色彩を失った市の姿は闇と同化すると、どろりと崩れて落ち、煙のように消え失せた。
「……こいつは一体」
俺は夢を見ているのか、と隻眼を瞬かせたが、腕に受けた傷の痛みに現実である事を思い知らされた。



船室に横たわる元就の横顔を眺めつつ、長曾我部は手元の紙をくしゃりと握り潰した。
「やりきれねえな」
それは放った間者からの報告をまとめたものである。
東日本をほぼ手中に収め、豊臣、毛利を滅ぼした織田は、勢いに乗って武田・上杉連合軍を打ち破り、信玄、謙信の両雄を撃破。
だが、天下統一まであと一歩、という所で織田信長は配下の明智光秀の謀反に遭い、本能寺にて無念の死を遂げた。
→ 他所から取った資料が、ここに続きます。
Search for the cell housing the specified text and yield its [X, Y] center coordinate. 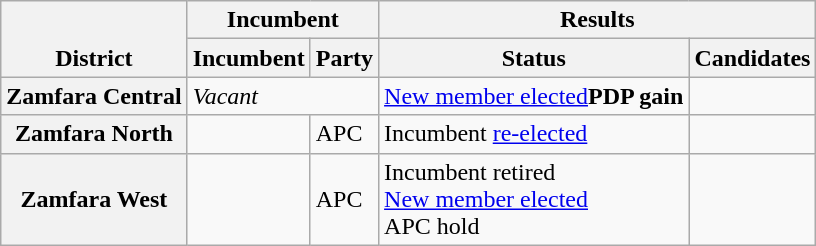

血に飢えた明智の鎌はそれだけでは飽き足らず、義弟浅井長政とその妻市をも襲った。
大きな戦いによる痛手を癒す間もなくほぼ無傷の明智軍とぶつかる事になり、壮絶な最後を遂げたと聞く。
「……強い念を持ったまま死んだ奴は未練をもってこの世に留まるっていうが」
山崎で明智を破ったのは長曾我部軍である。
理性の光を宿したまま、狂気の海へと沈んでいく明智の最期の嗤い声。
『一度、死ぬとしましょうか』
甘美な死の誘いに端整な顔を恍惚とさせた彼の笑みは今でも瞼の裏に張り付いている。